Fig. 3: DARPin-P⁺ vRNPs give rise to successful infections.

a–c, Timelapse imaging of P^exo-fluoro cells infected with WT RSV. Representative images from two videos (a) and corresponding P^exo-fluoro foci counts (b) over time are shown. The top image series shows a successful infection and the bottom image series shows a stalled infection (a). The arrowheads mark initial P^exo-fluoro foci. See also Supplementary Video 3. The frequency of successful and stalled infections is also shown (c). Data are mean ± s.d.; n = 225 cells (c). d,e, vRNP fusion (d) and replication dynamics (e) in infections with more than one infecting vRNP. The graphs show time from cell entry to vRNP fusion (d).

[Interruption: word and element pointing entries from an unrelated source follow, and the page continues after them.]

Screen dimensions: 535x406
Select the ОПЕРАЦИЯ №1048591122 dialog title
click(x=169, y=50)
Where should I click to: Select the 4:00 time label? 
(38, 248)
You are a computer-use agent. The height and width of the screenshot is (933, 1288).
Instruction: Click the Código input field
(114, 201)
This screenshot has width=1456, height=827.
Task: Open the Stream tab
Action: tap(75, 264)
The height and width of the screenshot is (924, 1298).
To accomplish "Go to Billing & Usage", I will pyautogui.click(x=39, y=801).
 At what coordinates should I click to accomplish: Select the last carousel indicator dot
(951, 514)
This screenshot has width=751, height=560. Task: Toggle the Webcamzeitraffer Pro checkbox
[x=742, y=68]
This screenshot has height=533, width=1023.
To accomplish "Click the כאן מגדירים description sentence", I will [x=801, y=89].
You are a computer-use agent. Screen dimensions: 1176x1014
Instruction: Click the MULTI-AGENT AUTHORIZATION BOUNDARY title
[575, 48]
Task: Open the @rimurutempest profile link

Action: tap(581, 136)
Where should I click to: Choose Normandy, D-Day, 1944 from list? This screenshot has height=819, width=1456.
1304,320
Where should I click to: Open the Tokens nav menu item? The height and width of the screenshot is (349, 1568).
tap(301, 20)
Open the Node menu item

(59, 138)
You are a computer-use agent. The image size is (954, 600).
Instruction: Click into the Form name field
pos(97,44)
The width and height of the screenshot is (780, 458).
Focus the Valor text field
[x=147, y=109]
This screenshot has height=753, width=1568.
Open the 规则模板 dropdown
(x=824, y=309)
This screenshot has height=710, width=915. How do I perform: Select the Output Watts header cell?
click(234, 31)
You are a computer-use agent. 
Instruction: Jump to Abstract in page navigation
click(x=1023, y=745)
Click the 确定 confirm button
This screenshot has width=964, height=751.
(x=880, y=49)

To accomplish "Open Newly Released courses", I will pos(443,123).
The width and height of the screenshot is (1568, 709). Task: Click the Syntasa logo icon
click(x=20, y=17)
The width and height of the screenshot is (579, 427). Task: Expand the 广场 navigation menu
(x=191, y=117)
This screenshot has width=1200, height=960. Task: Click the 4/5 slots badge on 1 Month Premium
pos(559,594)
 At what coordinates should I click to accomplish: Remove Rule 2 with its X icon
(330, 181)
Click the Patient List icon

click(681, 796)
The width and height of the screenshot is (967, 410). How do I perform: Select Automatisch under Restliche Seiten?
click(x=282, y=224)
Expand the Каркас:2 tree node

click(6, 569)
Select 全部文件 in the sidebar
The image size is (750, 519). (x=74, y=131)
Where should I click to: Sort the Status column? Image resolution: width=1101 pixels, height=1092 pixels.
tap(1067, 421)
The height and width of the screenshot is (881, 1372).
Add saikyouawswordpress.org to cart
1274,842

For infections showing fusion, the time from vRNP entry (solid line) or fusion (dashed line) to replication, indicated by an increase in P^exo-fluoro foci number, is shown (e). vRNP fusion always precedes replication. f–h, Dynamics of vRNP fusion (f), VF formation (g) and viral replication (h). Following P^exo-fluoro imaging, genomes ((−)vRNA) and antigenomes ((+)vRNA) were detected by smFISH. Time traces of P^exo-fluoro foci in four representative cells; the fixation point (red arrows) is shown (f). Representative images (g) and quantification (h) indicate antigenome appearance timing. Data are mean ± s.d. (h). i–k, Infection outcomes in relation to vRNP number and DARPin-P state. Representative timelapse images of infections with a single DARPin-P⁻ (orange arrowheads) or DARPin-P⁺ (purple arrowheads) vRNP (i). See also Supplementary Video 4. The graphs display infection success relative to vRNP number (j) and DARPin-P state (k). l,m, Infection dynamics of clinical RSV isolates showing infection success frequency (l) and its dependence on the vRNP DARPin-P state (m). Data are mean ± s.d. (l). n, Infection outcomes for RSV produced in different cell lines and primary cultures (see also Extended Data Fig. 4a,b,f). Data are mean ± s.d. Infection success was defined by AbG-fluoro labelling (j,k,m). Cumulative incidence graphs show lines and shaded areas for mean ±  s.e., respectively (d,e,j,k,m). Scale bars, 10 µm (a,g,i). Experimental repeats and fluorophores are listed in Supplementary Table 1.